• What you are asked to do:
Please reproduce the data verbatim, beginning at the line that contains "Click the '6 hours ago' issued time" and stopping after the line that contains "pyautogui.click(x=336, y=219)".

• Dataset:
★ ★ ★

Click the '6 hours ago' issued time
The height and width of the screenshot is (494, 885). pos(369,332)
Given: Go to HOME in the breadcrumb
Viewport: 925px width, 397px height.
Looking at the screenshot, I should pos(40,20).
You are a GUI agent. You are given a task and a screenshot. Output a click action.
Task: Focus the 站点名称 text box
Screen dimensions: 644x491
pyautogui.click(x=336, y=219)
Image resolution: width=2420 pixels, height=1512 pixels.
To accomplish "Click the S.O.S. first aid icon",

★ ★ ★

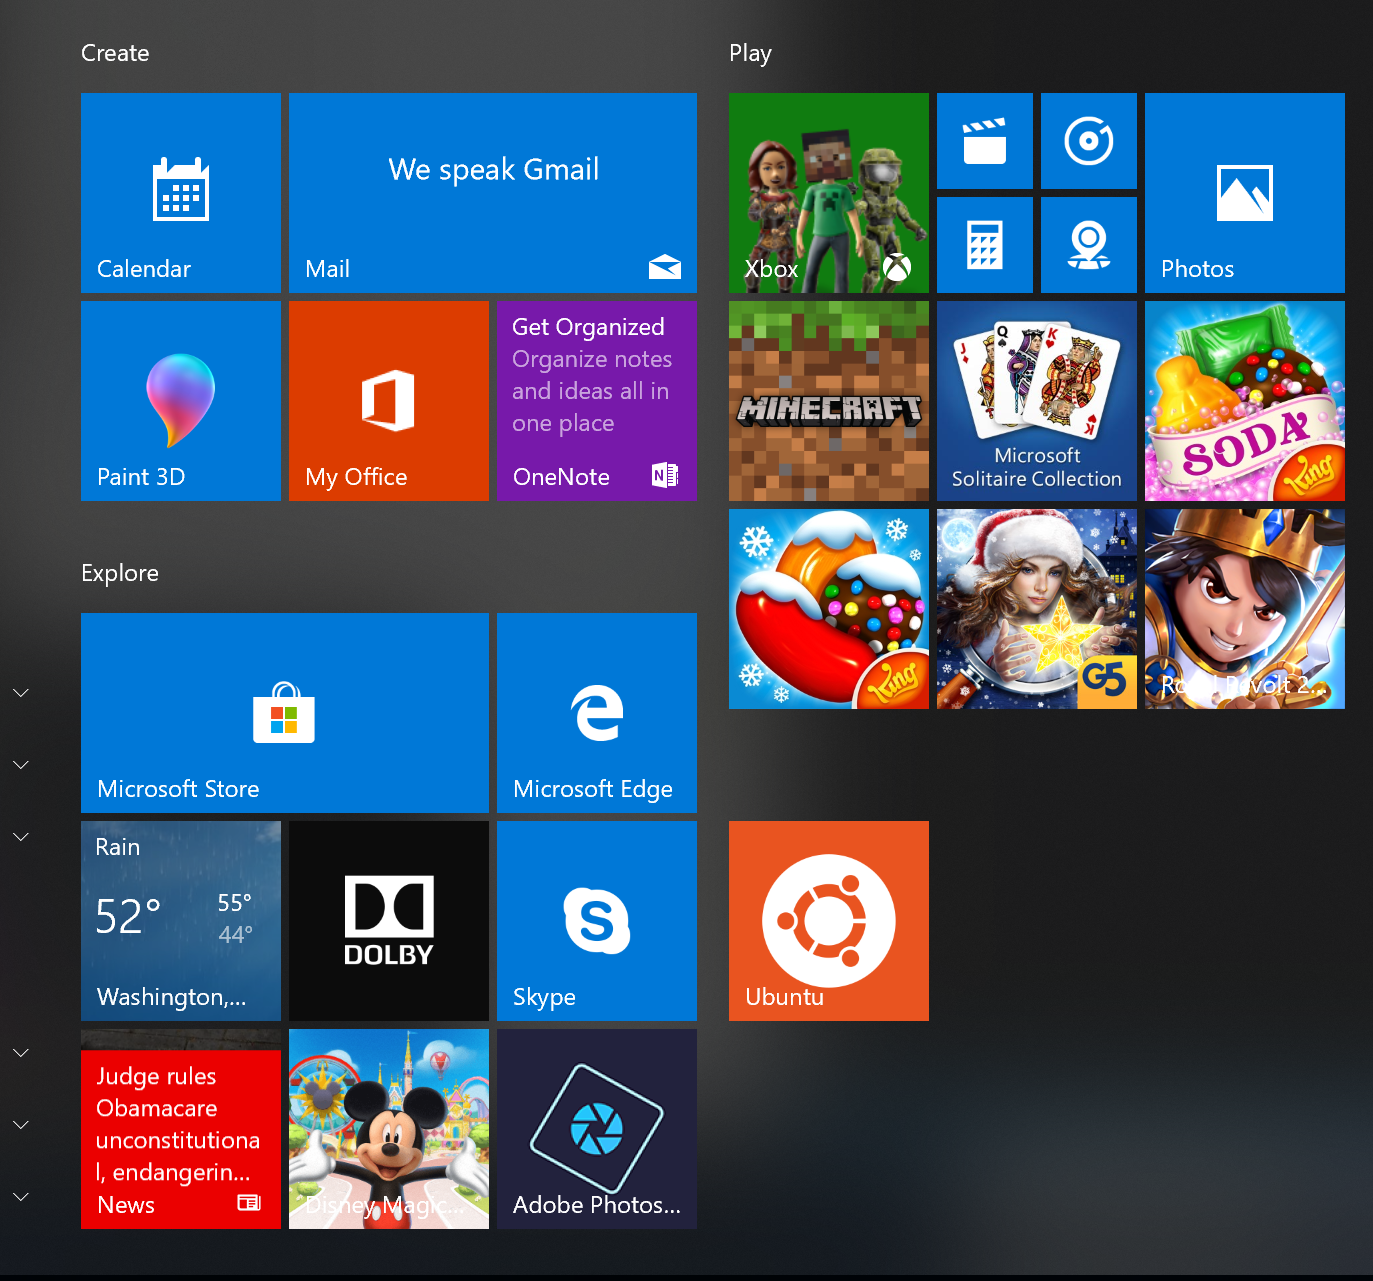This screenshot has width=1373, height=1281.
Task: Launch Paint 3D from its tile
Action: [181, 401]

★ ★ ★

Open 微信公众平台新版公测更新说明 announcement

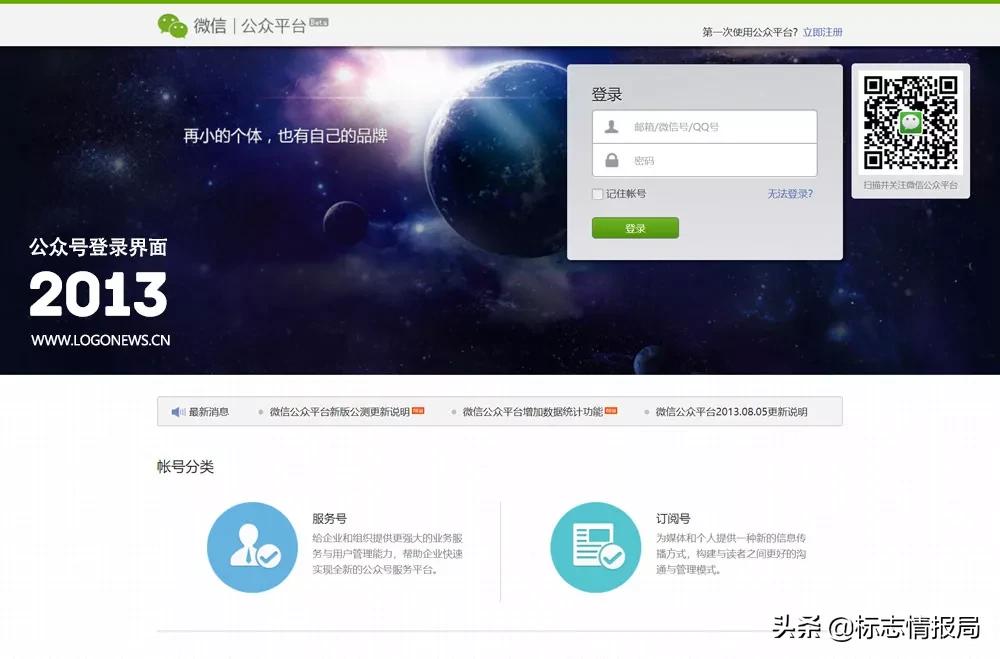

★ ★ ★

• Result:
Click the '6 hours ago' issued time
The height and width of the screenshot is (494, 885). pos(369,332)
Given: Go to HOME in the breadcrumb
Viewport: 925px width, 397px height.
Looking at the screenshot, I should pos(40,20).
You are a GUI agent. You are given a task and a screenshot. Output a click action.
Task: Focus the 站点名称 text box
Screen dimensions: 644x491
pyautogui.click(x=336, y=219)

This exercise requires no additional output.